The quorum sensing (QS) system allows bacteria to communicate with each other, share the information about cell density and adjust the gene expression pattern accordingly in response to changes in environmental cues. Among the most important class of genes regulated by QS are the virulence genes. The equivalence of the QS system in the Gram-positive pathogen Streptococcus pneumoniae (pneumococcus) is the competence regulon, controlled by a small-peptide pheromone called competence stimulating peptide (CSP). A unique aspect of the competence regulon in pneumococcus resides within its dual-faceted regulatory nature, controlling both the genetic transformation and, hence, the potential spread of antibiotic resistance genes, as well as virulence. Here, we review how the pneumococcal competence regulon controls genetic transformation and virulence, and discuss its therapeutic potential.

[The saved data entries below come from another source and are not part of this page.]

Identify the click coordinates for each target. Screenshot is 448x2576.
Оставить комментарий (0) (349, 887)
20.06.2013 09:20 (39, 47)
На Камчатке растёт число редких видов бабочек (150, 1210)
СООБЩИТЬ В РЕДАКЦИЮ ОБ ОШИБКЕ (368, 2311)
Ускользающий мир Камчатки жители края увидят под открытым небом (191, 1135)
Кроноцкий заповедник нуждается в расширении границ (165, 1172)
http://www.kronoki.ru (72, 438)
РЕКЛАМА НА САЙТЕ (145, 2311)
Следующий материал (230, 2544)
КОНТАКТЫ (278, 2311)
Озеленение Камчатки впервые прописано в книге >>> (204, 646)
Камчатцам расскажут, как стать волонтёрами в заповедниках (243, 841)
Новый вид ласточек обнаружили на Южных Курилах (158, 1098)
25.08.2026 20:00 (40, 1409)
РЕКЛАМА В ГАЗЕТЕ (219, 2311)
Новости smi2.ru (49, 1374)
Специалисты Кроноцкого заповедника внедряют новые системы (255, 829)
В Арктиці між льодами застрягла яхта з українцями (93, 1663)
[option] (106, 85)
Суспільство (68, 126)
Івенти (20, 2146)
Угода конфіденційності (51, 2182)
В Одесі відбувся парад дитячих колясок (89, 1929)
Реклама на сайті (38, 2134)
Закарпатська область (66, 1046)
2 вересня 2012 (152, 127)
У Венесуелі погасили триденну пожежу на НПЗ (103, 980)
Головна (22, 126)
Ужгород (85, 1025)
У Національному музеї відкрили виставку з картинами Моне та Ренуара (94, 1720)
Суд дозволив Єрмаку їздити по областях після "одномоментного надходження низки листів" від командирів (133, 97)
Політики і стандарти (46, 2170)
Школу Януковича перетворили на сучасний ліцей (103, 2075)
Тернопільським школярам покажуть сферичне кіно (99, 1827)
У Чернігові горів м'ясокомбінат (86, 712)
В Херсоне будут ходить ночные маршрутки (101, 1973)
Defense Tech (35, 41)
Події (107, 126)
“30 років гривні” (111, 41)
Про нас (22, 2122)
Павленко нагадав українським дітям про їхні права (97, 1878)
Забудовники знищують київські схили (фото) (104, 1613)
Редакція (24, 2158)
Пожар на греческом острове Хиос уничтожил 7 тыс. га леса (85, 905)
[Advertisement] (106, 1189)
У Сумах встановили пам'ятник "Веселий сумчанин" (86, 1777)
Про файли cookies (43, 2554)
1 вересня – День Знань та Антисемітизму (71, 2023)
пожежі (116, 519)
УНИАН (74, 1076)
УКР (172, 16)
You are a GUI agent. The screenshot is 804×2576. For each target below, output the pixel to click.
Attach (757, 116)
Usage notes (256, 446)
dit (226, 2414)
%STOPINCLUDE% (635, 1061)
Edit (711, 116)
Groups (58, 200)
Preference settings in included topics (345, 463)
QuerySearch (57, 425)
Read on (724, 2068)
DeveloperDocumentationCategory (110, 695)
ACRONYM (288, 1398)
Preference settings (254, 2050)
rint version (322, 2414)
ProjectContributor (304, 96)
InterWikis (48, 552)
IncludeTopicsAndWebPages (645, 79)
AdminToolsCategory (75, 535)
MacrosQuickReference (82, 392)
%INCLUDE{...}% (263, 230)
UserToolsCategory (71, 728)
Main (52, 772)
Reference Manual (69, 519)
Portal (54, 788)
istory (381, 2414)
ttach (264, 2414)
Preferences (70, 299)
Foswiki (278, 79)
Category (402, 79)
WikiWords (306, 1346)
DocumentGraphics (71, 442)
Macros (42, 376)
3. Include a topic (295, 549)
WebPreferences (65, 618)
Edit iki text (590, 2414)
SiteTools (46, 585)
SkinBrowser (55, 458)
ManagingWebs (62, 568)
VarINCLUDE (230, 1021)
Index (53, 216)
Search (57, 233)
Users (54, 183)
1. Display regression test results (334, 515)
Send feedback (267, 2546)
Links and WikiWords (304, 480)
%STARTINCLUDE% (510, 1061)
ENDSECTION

Pneumococcal competence regulon is responsible for genetic transformation and potential spread of antibiotic resistance genes

The major upstream players of the pneumococcal competence regulon are ComA [1] , CSP [2] , ComD [3] , ComE [4] and ComX [5] . CSP is a 17aa long peptide pheromone secreted by pneumococcus to activate the competence regulon. ComA is a membrane-associated peptide permease responsible for CSP maturation and export. CSP binds the membrane-localized histidine kinase receptor ComD. ComD autophosphorylates, then subsequently phosphorylates the cognate transcriptional regulator ComE [6] . ComE initiates the transcription of a set of 24 genes (early genes), including the alternative sigma factor ComX. In turn, ComX positively regulates the transcription of approximately 80 'late' genes, some of which encode effectors for DNA uptake and recombination [7] . Of these, the cgl operon encodes a pseudopilus structure. With corporation of other competent proteins, the pseudopilus forms a DNA uptake apparatus for the initial attachment of extracellular DNA to the pneumococcal surface. Attached DNA molecules are further processed by the membrane endonuclease EndA and internalized for integration. While conjugative elements appear to be important for the spread of antibiotic resistance genes in pneumococcus [8] , competence regulon-mediated horizontal gene transfer also plays a role [9] . For example, Marks et al . showed that high levels of the genetic recombination rate could be observed during pneumococcal nasopharyngeal carriage, with transformation efficiency during co-colonization by multiple strains as high as around 10-2 [10] . Importantly, antibiotic stress has been purported to induce a CSP-ComD-dependent genetic transformation in pneumococcus [11] . This suggests that under certain in vivo circumstances, instead of being killed, pneumococcus could actively exploit the opportunity of antibiotic stress to acquire exogenous genes. Thus, strategies to suppress competence in pneumococcus may limit the spread of antibiotic resistance and virulence genes, especially when patients are undergoing antibiotic therapy.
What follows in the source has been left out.